Comissão Geral na CLDF debate o PLC do Espanto


A Câmara Legislativa do Distrito Federal (CLDF), por meio de uma comissão geral, debateu durante a tarde dessa quarta-feira (20) o substitutivo ao Projeto de Lei Complementar (PLC) 122/2017, que institui uma reforma negativa na Previdência do funcionalismo público distrital e é conhecido como PLC do Espanto. Além da presença de vários deputados distritais, participaram dirigentes de sindicatos que representam os servidores públicos do DF.

Após a leitura das propostas de texto substitutivo ao projeto do Executivo, os presentes elencaram uma série de prejuízos aos servidores públicos em caso de aprovação e a necessidade de um amplo debate com os servidores e com os sindicatos.

Para o deputado Chico Vigilante (PT), todo o recurso financeiro do Iprev, mesmo tendo uma parte dele oriunda do GDF, pertence à Previdência Social do funcionalismo do DF, e essa mão de obra não pode ser responsabilizada pelos desmandos e má gestão pública do governo Rollemberg (PSB). “Tenho uma posição muito clara sobre este projeto: não voto neste substitutivo porque é preciso debater com os sindicatos. Vou trabalhar para que não seja aprovado.”

O deputado Wasny de Roure (PT) salientou sobre o papel do Fundo de Previdência, criado devido à preocupação em garantir a aposentadoria dos servidores públicos. “A proposta que está sendo apresentada mostra claramente que o governo quer resolver o problema de caixa. Mas não é com o dinheiro dos servidores que ele deve fazer isto. Isto é inadmissível”, afirma o parlamentar.

Criação do Iprev-DF

O Iprev-DF foi instituído com base nos princípios fundadores da Seguridade Social brasileira, como o princípio da solidariedade entre as gerações e o custeio tripartite, cujos fundos são resultados de uma atitude deliberada das sociedades que optaram pelo Estado de bem-estar social, mediante o apoio à intervenção do Estado e não uma consequência da ação do mercado. E é esta a grande preocupação defendida pela diretora do Sindicato dos Professores do DF (Sinpro), Rosilene Corrêa.

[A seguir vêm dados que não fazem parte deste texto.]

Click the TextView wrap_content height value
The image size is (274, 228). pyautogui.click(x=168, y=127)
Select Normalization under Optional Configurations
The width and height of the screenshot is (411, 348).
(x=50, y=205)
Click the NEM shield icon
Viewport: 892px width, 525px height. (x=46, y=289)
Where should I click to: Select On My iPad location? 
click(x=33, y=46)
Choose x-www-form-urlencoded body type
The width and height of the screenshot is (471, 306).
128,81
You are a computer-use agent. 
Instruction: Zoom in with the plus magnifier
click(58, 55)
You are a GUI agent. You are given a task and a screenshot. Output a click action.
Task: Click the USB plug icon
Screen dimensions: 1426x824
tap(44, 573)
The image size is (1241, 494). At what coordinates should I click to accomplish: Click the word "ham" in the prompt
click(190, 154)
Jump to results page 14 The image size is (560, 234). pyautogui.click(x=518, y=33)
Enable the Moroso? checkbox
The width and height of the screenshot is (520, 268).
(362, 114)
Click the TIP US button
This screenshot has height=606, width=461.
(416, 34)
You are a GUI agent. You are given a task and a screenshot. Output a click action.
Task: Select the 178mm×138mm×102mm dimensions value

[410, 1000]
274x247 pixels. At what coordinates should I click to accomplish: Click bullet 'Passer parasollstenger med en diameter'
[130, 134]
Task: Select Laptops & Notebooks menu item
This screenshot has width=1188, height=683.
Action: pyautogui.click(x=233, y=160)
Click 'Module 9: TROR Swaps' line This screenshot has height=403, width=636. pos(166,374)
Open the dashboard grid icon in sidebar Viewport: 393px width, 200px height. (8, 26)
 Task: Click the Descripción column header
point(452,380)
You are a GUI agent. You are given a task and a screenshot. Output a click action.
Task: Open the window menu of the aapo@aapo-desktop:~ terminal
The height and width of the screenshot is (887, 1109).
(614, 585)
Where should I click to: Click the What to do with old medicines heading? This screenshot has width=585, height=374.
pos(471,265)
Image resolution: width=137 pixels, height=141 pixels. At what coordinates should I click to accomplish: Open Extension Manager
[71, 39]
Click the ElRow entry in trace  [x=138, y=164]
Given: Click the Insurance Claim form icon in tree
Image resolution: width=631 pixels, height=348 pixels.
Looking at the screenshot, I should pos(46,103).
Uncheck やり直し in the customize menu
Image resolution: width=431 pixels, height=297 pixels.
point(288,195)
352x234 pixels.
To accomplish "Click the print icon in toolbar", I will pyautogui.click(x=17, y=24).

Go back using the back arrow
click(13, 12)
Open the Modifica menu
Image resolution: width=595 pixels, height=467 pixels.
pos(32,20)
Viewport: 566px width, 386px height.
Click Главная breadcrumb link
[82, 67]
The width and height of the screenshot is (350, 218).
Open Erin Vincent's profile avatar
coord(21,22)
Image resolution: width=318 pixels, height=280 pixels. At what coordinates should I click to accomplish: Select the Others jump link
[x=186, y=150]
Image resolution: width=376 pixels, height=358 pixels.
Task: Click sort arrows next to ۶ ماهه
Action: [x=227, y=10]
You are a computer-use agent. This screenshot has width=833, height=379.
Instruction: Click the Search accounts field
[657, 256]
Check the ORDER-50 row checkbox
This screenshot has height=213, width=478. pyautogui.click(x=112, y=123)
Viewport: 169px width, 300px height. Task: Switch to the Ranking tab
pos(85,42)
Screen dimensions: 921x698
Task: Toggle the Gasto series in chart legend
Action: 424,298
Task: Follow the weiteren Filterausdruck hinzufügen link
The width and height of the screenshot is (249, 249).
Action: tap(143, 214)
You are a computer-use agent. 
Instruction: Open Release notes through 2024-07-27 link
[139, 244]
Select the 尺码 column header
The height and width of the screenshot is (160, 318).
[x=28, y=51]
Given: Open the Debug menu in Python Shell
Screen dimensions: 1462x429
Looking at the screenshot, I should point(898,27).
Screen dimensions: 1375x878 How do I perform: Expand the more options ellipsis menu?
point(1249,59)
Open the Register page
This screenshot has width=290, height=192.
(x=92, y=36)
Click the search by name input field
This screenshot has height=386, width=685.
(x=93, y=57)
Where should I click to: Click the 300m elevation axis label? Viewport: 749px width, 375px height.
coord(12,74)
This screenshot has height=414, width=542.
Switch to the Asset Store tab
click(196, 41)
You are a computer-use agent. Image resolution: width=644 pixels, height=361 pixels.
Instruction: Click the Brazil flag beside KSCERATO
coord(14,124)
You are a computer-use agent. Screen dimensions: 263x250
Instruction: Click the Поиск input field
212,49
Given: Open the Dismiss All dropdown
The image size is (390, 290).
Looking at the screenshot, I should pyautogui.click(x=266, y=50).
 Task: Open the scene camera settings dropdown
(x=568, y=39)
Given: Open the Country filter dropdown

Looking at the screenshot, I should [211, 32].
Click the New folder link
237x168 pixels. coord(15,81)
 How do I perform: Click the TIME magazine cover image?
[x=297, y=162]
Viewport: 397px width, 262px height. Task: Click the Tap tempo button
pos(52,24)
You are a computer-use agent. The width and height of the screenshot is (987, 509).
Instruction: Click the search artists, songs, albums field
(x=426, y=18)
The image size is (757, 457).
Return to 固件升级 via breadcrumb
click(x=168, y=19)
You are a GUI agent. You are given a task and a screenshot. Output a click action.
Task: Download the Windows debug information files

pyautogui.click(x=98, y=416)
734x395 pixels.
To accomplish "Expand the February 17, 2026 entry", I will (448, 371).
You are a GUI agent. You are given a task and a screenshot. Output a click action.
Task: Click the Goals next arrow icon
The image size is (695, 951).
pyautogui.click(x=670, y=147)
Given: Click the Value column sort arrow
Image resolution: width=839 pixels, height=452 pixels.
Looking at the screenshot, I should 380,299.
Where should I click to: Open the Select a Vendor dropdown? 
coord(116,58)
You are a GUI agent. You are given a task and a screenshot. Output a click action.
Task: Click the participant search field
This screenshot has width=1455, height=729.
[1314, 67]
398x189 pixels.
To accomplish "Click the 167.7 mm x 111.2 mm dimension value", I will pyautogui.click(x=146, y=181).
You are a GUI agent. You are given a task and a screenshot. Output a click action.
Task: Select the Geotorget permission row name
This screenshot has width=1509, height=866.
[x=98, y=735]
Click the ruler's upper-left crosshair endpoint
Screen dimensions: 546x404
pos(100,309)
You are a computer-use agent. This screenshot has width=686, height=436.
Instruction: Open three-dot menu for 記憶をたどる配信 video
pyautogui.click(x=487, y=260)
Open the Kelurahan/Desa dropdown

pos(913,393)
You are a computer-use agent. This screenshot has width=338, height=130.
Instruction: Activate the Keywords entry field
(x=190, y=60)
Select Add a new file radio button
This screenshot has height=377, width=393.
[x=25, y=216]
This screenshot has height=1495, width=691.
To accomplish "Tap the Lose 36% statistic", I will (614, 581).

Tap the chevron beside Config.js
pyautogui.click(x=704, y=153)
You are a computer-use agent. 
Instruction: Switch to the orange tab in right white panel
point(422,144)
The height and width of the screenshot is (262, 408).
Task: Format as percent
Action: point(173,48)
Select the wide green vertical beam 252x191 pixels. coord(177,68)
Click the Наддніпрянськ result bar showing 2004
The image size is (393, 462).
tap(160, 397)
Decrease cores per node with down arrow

“Não se pode pegar um recurso que está destinado para a aposentadoria do servidor público para sanar um problema de caixa do governo. O GDF tem a obrigação de respeitar os direitos do trabalhador e a CLDF o de desempenhar seu papel, promovendo o debate sobre o que é melhor, ouvindo os envolvidos, ou seja, os servidores públicos”, avalia a diretora.